Villains & Heroes
BERNARD HERRMANN: Psycho Suite
WOLFGANG AMADEUS MOZART: Piano Concerto No. 20
HECTOR BERLIOZ: Symphonie fantastique
Herrmann: Psycho Suite
Bernard Herrmann’s Psycho Suite is one of cinema’s most recognized, quoted, and imitated scores. The infamous “shower scene,” accompanied by Herrmann’s violent string-screams, remains one of the most enduring, and terrifying, moments in both music and the movies. The short, but emotionally dense Suite, is a sort of American riff on Symphonie fantastique—unhinged people with misplaced passion doing really bad things. In life, steer clear—but as inspiration for music, bring it on!
Mozart: Piano Concerto No. 20
Featuring Diane Walsh
There is no death and destruction in Mozart’s 20th piano concerto. But like Berlioz and Herrmann, it is highly charged music—suffused with drama, poignancy, tenderness, and no shortage of pianistic virtuosity—all dressed in Mozart’s beautifully refined Classical Era decorum.

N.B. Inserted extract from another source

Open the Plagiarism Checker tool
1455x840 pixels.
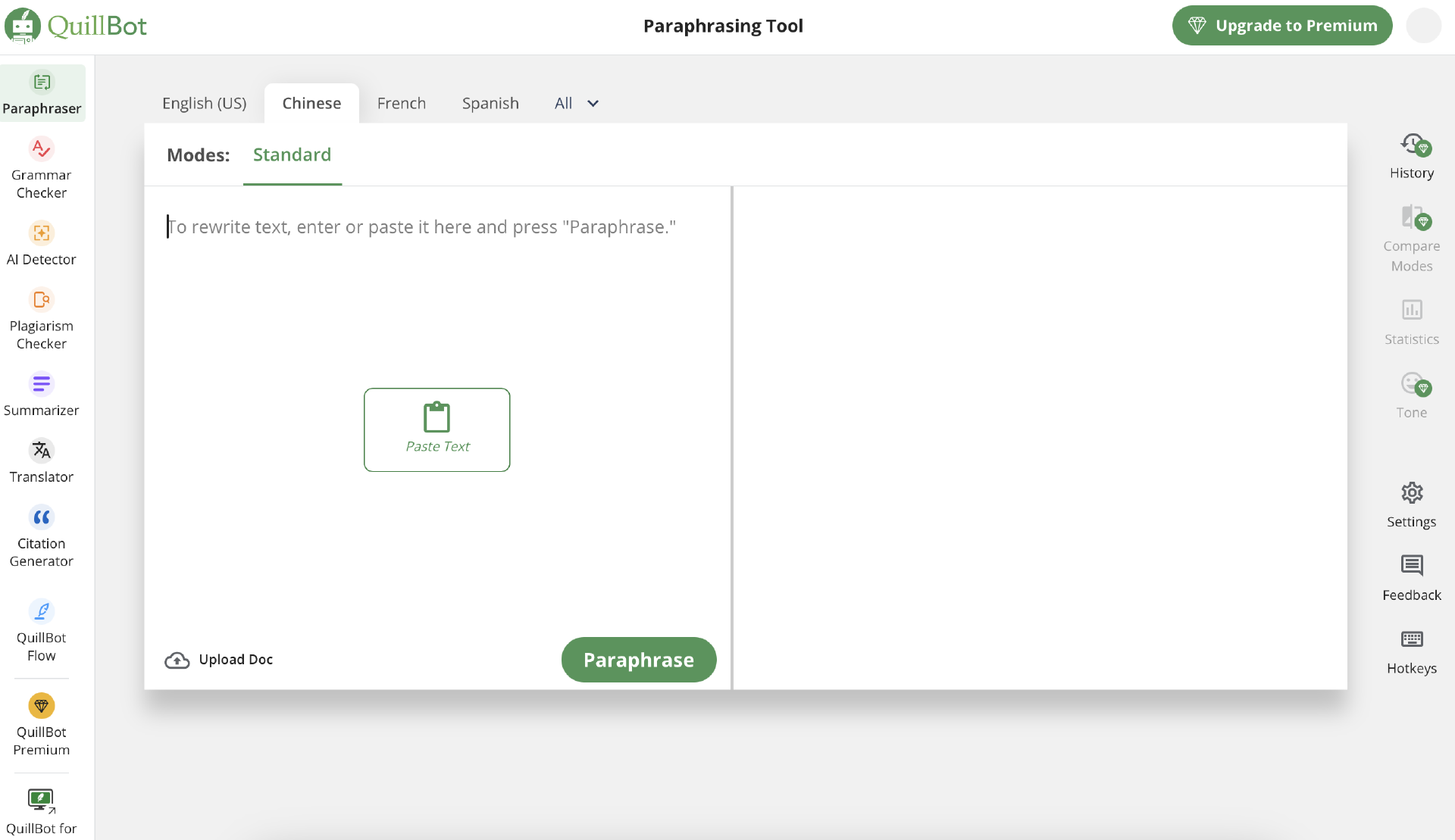(x=42, y=318)
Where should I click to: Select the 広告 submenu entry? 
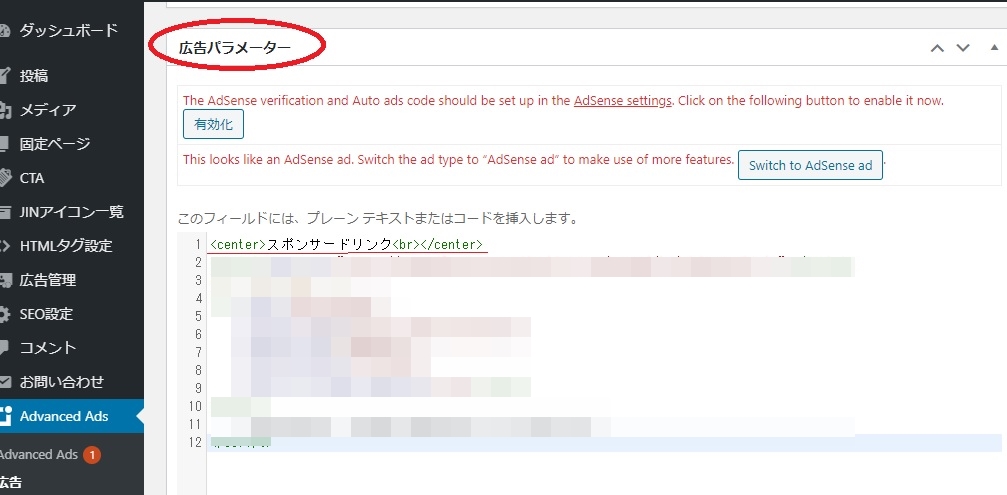(11, 483)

Berlioz: Symphonie fantastique
Berlioz’s opium-fueled tale speaks of love, obsession, betrayal, murder, and (of course) witches. Symphonie fantastique is one of classical music’s most graphic, colorful, and gloriously over-the-top masterpieces. Berlioz’s score redefined what music could be, and what it could do. Spectacular orchestration, riveting narrative, tolling bells, a guillotine, and a grotesque “Witches Sabbath” make Symphonie fantastique an audience—and musician—favorite.